VORLIEGENDER TEXT →
Unternehmensstrafrecht und Haftungsfragen für Kollegen

Als „Unternehmensstrafrecht“ kann hier lediglich ein Randbereich dessen angesprochen werden, was unter diesem Titel eigentlich zu erwarten wäre. Eine gegen ein Unternehmen selbst zu verhängende Strafe kennt das deutsche Strafrecht (bislang) nicht. Sie würde voraussetzen, dass bei dem Unternehmen als rechtlicher Einheit selbst eine schuldhafte Verantwortung festzustellen war. Der Gesetzgeber hat von einer derartigen, unter Juristen kontrovers diskutierten Erweiterung des strafrechtlichen Instrumentariums (wie man sie insbesondere aus dem anglo-amerikanischen Rechtskreis kennt) bislang abgesehen.

Dennoch gehört zur anwaltlichen Praxis durchaus auch der Aufgabenbereich des Unternehmens-Verteidigers. Dieser wird im Rahmen eines laufenden oder auch drohenden Strafverfahrens (ggf. neben einem oder auch mehreren Individualverteidigern) ausschließlich zum Schutz des Unternehmens tätig. Der Individualverteidiger muss diesen selbständigen, mit seiner eigenen Tätigkeit nicht immer vereinbaren Aspekt immer im Blick haben. Ein Risiko liegt hier also vor allem im Übersehen dieser neben der Individualverteidigung gesondert gestellten Aufgaben von „Unternehmensverteidigung“ bzw. im Verkennen des gegenüber der Individualverteidigung bestehenden Interessenwiderstreits.

DATENABSCHNITT →
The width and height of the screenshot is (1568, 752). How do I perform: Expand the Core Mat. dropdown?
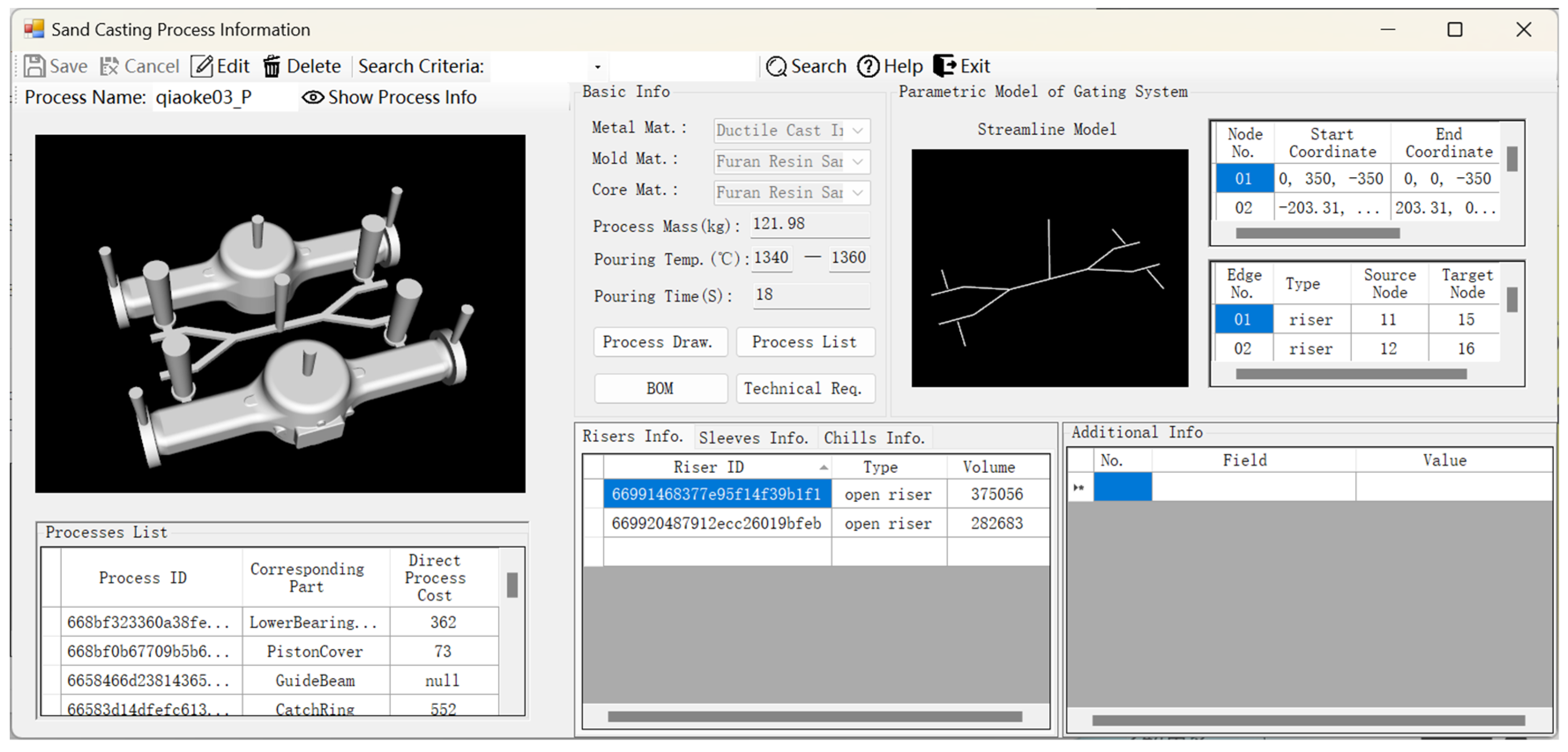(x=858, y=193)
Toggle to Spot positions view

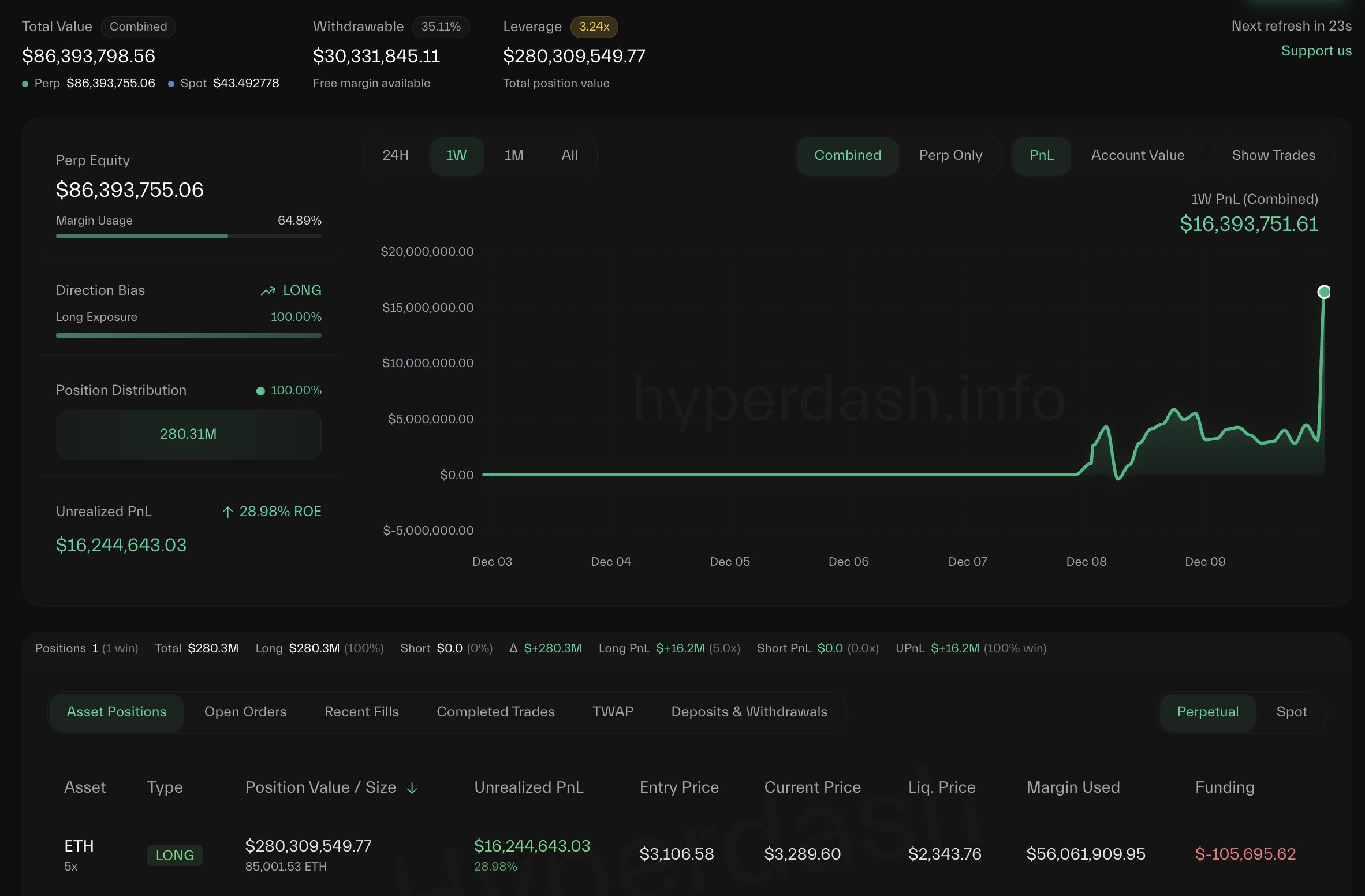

AUFGABENZIEL →
Greif den Text zum Unternehmensstrafrecht wieder auf und schreib ihn nach seinem letzten Satz weiter.

ERGEBNIS →
Von diesem speziellen strafrechtlichen Aufgabenbereich zu unterscheiden ist eine schon vorbeugende Compliance zur Vermeidung von Rechtsverstößen durch Mitarbeiter bzw. die Führung eines Unternehmens und damit zugleich von den noch anzusprechenden Sanktionen gegenüber dem Unternehmen selbst. Soweit der Rechtsanwalt das Unternehmen in dieser Hinsicht berät, verlässt er möglicherweise den gegen Beschlagnahme umfassend geschützten Bereich der Strafverteidigung. Risiken bestehen insbesondere hinsichtlich einer Beschlagnahme von Compliance-Unterlagen, die dem beratenen Unternehmen ausgehändigt wurden.

Ein Bekanntwerden von Compliance-Ratschlägen kann sich naturgemäß sowohl auf die Verteidigung von Beschuldigten wie auf die Unternehmensverteidigung nachteilig auswirken; insbesondere dann, wenn nach Kenntnisnahme von dem entsprechenden anwaltlichen Rat das aus Sicht der Ermittlungsbehörden inkriminierte Verhalten fortgesetzt wird. Dies gilt allerdings nicht nur für die vorbeugende Compliance, sondern auch für eine unternehmensbezogene Beratung und Verteidigung in einem bereits laufenden Ermittlungsverfahren.

Die Unternehmensverteidigung beginnt mit dem Drohen oder der Durchführung von Ermittlungsmaßnahmen (Durchsuchung, Sicherstellung, Beschlagnahme). Hier geht es aus Unternehmenssicht nicht nur um die Wahrung der Interessen von beschuldigten oder verdächtigen Mitarbeitern, sondern auch um den effektiven Schutz von betrieblichen Daten und Geschäftsgeheimnissen. Der drohende Schaden kann durch frühzeitige Kommunikation des Unternehmensanwalts mit den  Ermittlungsbehörden möglicherweise begrenzt, insbesondere Zwangsmaßnahmen wie eine Durchsuchung und die sich damit unter Umständen verbindende Öffentlichkeitswirkung vermieden werden.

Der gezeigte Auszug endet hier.